WHAT THE EXERCISE ASKS: Please reproduce everything from the line containing "The width and" down to the end of the data below, leaving out the pictures.
Begin
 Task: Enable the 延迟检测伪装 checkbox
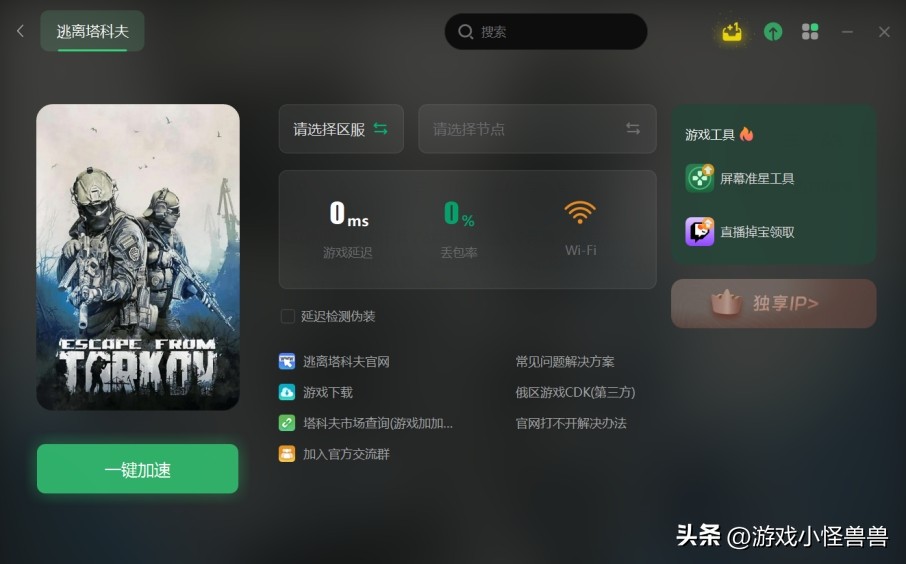287,316
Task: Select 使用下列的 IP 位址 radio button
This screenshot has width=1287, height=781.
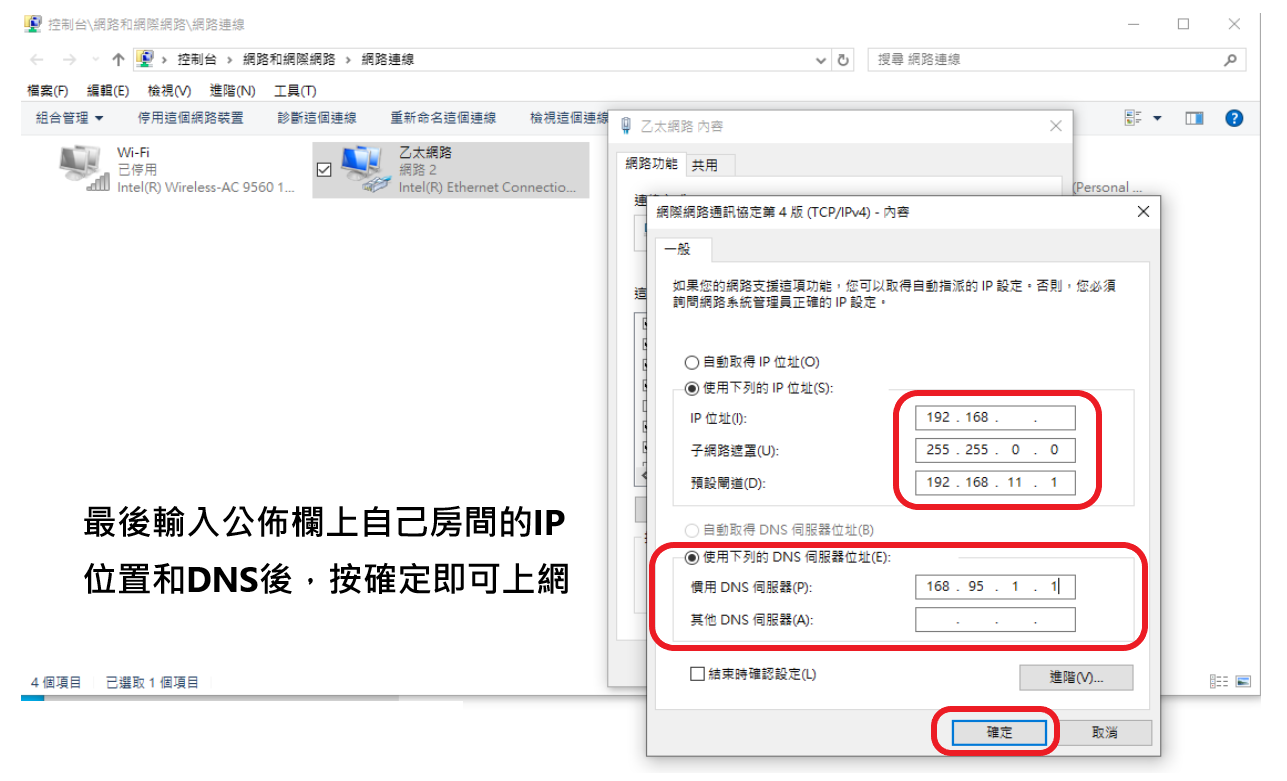Action: pyautogui.click(x=690, y=388)

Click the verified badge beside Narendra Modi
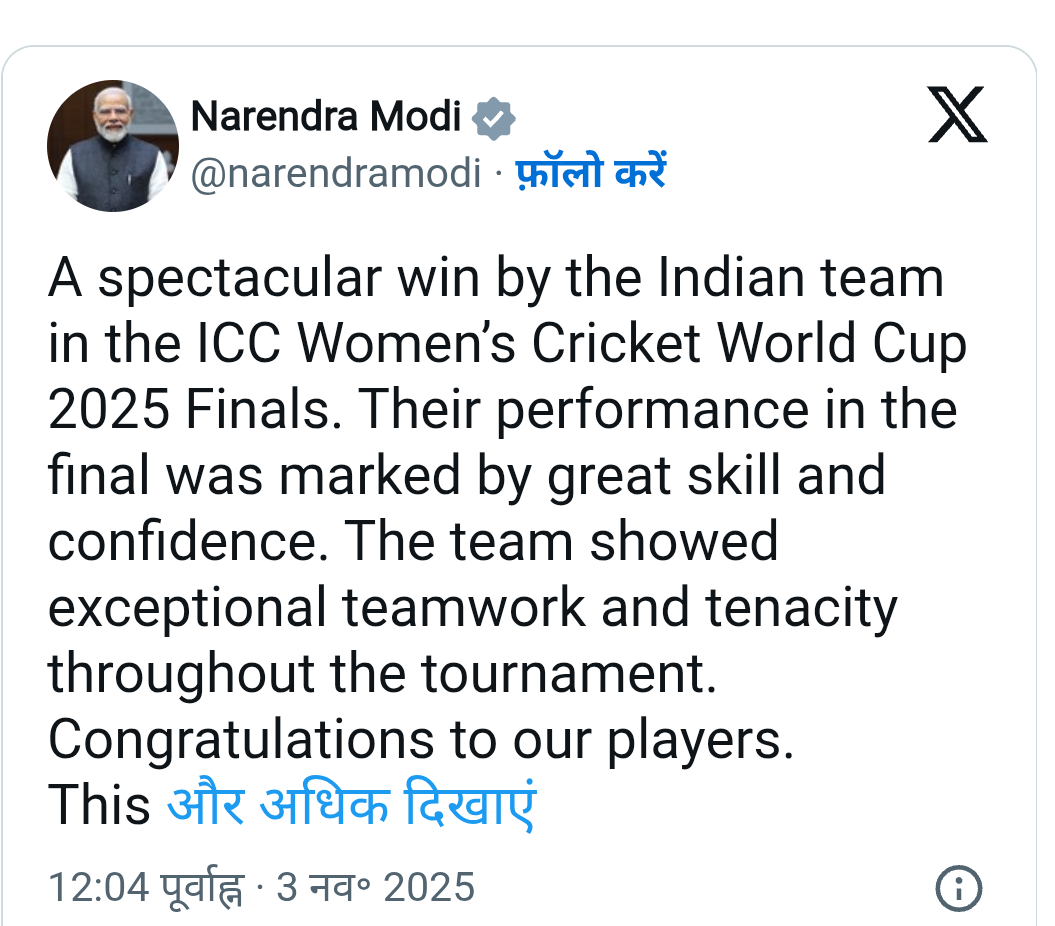pyautogui.click(x=494, y=118)
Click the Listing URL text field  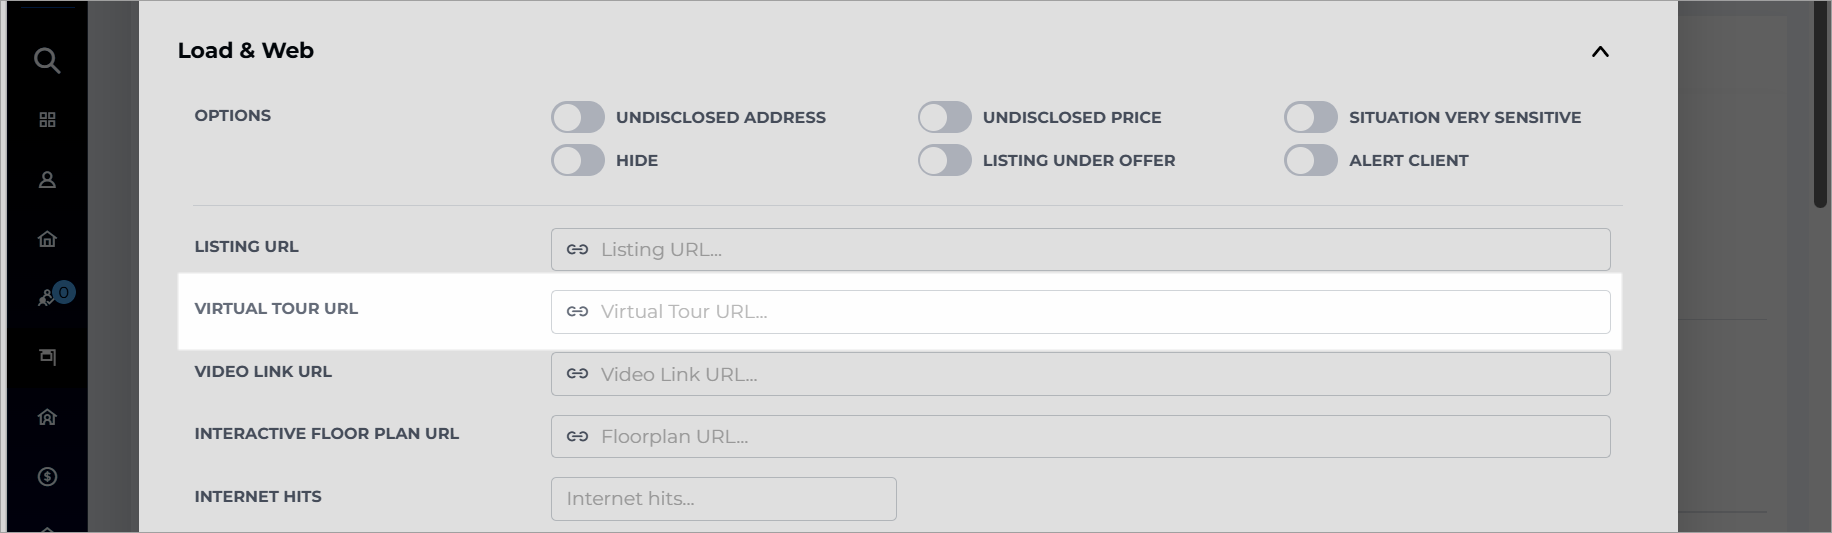coord(1081,249)
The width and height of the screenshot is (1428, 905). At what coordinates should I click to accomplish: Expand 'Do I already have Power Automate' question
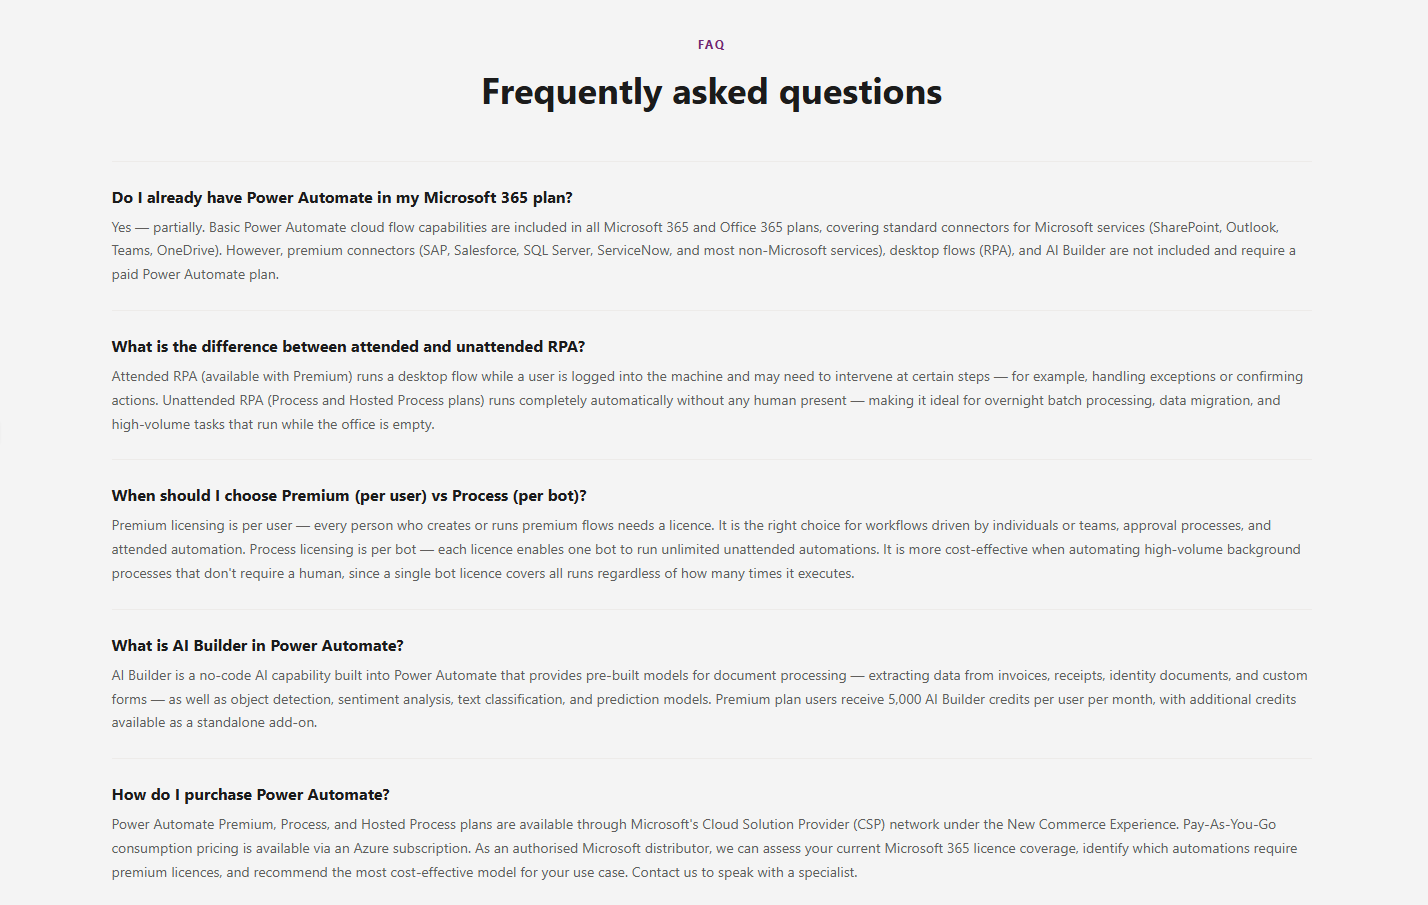click(x=342, y=198)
End
RESPONSE TO THIS EXERCISE:
The width and height of the screenshot is (1428, 905). At what coordinates should I click to accomplish: Expand 'Do I already have Power Automate' question
click(x=342, y=198)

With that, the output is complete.